例如第 0 行第 2 列的值将是原始矩阵中第 1 行和第 3 行之间的余弦相似度。
这是我尝试过的方法:
from sklearn.metrics import pairwise_distances
from scipy.spatial.distance import cosine
import numpy as np
#features is a column in my artist_meta data frame
#where each value is a numpy array of 5 floating point values, similar to the
#form of the matrix referenced above but larger in volume
items_mat = np.array(artist_meta['features'].values)
dist_out = 1-pairwise_distances(items_mat, metric="cosine")
上面的代码给我以下错误:
ValueError: 使用序列设置数组元素。
不确定为什么我会得到这个,因为每个数组的长度相同 (5),我已经验证过。
让x
成为你的数组
from scipy.spatial.distance import cosine
m, n = x.shape
distances = np.zeros((m,n))
for i in range(m):
for j in range(n):
distances[i,j] = cosine(x[i,:],x[:,j])
设m
为数组
m = np.array([
[ 0.0072427 , 0.00669255, 0.00785213, 0.00845336, 0.01042869],
[ 0.00710799, 0.00668831, 0.00772334, 0.00777796, 0.01049965],
[ 0.00741872, 0.00650899, 0.00772273, 0.00729002, 0.00919407],
[ 0.00717589, 0.00627021, 0.0069514 , 0.0079332 , 0.01069545],
[ 0.00617369, 0.00590539, 0.00738468, 0.00761699, 0.00886915]
])
per wikipedia: Cosine_Similarity
我们可以用
计算我们的分子
d = m.T @ m
我们的‖A‖
是
norm = (m * m).sum(0, keepdims=True) ** .5
那么相同点是
d / norm / norm.T
[[ 1. 0.9994 0.9979 0.9973 0.9977]
[ 0.9994 1. 0.9993 0.9985 0.9981]
[ 0.9979 0.9993 1. 0.998 0.9958]
[ 0.9973 0.9985 0.998 1. 0.9985]
[ 0.9977 0.9981 0.9958 0.9985 1. ]]
距离是
1 - d / norm / norm.T
[[ 0. 0.0006 0.0021 0.0027 0.0023]
[ 0.0006 0. 0.0007 0.0015 0.0019]
[ 0.0021 0.0007 0. 0.002 0.0042]
[ 0.0027 0.0015 0.002 0. 0.0015]
[ 0.0023 0.0019 0.0042 0.0015 0. ]]
如前所述,您可以使用 sklearn 中的 pairwise
函数。这是一个完整的实现以及它与 sklearn
和 scipy
版本匹配的验证。我在这个例子中四舍五入到小数点后四位。
import numpy as np
from scipy.spatial.distance import cosine
from sklearn.metrics import pairwise_distances
def cosine_distance_matrix(column: pd.Series, decimals: int = 4):
"""
Calculate cosine distance of column against itself (pairwise)
Args:
column:
pandas series containing np.array values
decimals:
how many places to round the output
Returns:
distance matrix of shape (len(column), len(column))
"""
M = np.vstack(column.values)
# Perform division by magnitude of pairs first
# M / (||A|| * ||B||)
M_norm = M / np.sqrt(np.square(M).sum(1, keepdims=True))
# Perform dot product
similarity = M_norm @ M_norm.T
# Convert from similarity to distance
return (1 - similarity).round(decimals)
# Example for testing
sample_column = pd.Series([
np.array([3, 4]),
np.array([7, 24]),
np.array([1, 1])
])
# Try our own fast implementation
custom_version = cosine_distance_matrix(sample_column, decimals=4)
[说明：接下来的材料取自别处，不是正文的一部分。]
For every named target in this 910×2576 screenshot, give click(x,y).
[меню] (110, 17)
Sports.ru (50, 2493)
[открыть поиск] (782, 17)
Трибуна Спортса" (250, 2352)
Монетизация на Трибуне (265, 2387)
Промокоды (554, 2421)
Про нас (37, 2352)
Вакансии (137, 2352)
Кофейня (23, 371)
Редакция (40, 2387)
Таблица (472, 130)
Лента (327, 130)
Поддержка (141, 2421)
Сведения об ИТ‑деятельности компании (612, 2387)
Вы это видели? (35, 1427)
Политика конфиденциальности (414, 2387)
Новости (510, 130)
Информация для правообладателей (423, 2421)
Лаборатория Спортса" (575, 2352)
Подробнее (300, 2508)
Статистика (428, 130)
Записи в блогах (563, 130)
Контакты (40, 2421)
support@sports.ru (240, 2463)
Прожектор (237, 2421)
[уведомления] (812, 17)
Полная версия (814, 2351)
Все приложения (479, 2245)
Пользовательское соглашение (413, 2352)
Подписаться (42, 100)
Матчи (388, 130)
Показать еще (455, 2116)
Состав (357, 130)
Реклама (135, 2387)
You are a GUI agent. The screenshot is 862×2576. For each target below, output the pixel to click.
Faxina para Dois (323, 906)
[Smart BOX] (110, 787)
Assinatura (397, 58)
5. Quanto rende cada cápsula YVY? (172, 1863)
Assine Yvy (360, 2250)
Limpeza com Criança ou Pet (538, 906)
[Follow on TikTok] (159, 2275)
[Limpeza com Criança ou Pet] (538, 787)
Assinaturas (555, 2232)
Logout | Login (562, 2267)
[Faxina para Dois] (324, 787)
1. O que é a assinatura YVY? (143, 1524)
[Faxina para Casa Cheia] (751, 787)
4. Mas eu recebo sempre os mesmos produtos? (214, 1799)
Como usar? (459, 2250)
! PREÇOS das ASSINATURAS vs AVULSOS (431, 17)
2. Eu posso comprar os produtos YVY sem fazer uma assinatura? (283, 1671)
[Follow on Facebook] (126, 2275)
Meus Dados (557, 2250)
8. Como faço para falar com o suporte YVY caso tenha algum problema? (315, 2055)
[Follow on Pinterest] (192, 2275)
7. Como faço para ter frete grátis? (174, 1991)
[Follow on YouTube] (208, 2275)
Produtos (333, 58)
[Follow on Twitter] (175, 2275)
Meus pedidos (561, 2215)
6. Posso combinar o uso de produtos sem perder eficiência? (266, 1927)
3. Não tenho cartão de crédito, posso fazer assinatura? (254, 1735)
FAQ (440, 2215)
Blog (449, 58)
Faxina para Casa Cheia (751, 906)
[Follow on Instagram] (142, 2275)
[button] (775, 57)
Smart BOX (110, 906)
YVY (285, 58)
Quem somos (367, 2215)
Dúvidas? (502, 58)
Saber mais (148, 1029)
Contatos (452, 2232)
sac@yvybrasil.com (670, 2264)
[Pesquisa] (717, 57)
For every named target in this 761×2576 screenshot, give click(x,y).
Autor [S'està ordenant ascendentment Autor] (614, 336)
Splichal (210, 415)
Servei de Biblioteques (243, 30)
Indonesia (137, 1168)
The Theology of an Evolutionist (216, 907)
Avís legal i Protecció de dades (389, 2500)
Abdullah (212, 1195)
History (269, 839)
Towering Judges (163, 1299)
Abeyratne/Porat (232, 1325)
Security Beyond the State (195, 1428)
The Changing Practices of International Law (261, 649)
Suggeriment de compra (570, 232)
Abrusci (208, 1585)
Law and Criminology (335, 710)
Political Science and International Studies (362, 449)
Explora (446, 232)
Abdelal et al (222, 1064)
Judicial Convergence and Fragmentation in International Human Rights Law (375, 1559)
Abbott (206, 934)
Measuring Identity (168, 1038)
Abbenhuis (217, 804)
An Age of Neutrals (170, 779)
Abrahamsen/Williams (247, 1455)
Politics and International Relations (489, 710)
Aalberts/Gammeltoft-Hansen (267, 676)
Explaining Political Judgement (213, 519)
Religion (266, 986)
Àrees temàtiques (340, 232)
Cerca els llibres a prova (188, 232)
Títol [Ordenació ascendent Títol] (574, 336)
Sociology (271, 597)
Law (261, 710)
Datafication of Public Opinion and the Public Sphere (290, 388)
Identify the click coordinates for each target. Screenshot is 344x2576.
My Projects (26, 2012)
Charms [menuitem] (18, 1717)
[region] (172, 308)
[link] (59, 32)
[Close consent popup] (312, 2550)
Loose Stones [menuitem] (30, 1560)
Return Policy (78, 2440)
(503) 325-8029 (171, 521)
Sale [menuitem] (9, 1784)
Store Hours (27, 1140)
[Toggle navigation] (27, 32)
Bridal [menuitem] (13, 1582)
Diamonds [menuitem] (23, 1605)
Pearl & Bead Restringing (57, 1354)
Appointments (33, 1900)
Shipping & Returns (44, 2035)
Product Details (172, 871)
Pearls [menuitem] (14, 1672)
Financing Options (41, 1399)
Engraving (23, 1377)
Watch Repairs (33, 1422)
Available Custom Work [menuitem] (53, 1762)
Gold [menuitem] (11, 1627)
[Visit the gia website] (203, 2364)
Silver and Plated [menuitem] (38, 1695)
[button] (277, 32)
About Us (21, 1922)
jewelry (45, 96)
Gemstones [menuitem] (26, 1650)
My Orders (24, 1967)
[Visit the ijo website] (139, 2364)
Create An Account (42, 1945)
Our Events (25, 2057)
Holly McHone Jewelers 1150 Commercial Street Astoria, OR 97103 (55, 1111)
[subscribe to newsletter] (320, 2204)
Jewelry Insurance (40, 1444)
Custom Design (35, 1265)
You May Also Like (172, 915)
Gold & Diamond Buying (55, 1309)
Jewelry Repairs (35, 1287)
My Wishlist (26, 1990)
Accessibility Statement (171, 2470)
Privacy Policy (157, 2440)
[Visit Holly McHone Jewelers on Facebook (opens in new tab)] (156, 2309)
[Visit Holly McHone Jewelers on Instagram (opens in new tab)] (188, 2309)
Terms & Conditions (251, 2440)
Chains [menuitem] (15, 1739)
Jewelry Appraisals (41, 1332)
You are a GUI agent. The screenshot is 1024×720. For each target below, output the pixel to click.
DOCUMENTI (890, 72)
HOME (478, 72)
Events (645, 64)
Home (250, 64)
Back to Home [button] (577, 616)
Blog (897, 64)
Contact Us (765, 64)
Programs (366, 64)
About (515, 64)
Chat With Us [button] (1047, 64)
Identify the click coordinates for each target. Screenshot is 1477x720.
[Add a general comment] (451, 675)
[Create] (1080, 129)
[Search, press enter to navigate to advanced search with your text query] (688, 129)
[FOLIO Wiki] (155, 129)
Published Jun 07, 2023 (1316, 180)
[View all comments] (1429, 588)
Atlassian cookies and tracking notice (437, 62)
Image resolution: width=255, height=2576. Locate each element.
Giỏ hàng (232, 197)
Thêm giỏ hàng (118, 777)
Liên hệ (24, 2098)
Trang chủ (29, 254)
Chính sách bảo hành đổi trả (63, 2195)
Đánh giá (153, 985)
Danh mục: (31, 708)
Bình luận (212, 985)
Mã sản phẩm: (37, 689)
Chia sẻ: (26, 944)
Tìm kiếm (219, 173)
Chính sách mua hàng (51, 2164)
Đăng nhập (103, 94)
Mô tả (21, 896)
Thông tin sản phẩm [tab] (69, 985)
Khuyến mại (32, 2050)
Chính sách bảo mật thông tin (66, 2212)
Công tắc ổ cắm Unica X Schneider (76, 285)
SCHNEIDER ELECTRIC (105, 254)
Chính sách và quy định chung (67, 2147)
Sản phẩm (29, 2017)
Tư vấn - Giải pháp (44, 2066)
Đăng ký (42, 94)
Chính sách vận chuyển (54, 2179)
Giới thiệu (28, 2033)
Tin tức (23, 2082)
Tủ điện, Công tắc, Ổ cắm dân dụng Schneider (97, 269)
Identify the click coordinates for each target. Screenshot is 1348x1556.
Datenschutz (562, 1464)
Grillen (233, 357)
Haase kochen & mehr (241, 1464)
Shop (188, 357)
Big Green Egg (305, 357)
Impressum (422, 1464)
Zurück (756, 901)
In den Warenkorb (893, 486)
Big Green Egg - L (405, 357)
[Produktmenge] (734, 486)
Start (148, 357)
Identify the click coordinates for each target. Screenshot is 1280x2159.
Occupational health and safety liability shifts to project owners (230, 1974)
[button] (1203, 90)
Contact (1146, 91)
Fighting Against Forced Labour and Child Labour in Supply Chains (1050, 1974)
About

# Use pairwise function from sklearn
pairwise_version = pairwise_distances(
np.vstack(sample_column.values),
metric="cosine"
).round(4)
# Equals pairwise version
assert (custom_version == pairwise_version).all()
# Check single element
assert custom_version[0, 1] == cosine(sample_column[0], sample_column[1]).round(4)
假设我有一个如下所示的 numpy 矩阵:
array([array([ 0.0072427 , 0.00669255, 0.00785213, 0.00845336, 0.01042869]),
array([ 0.00710799, 0.00668831, 0.00772334, 0.00777796, 0.01049965]),
array([ 0.00741872, 0.00650899, 0.00772273, 0.00729002, 0.00919407]),
array([ 0.00717589, 0.00627021, 0.0069514 , 0.0079332 , 0.01069545]),
array([ 0.00617369, 0.00590539, 0.00738468, 0.00761699, 0.00886915])], dtype=object)
如何生成一个 5 x 5 矩阵,其中矩阵的每个索引都是原始矩阵中两个对应行的余弦相似度?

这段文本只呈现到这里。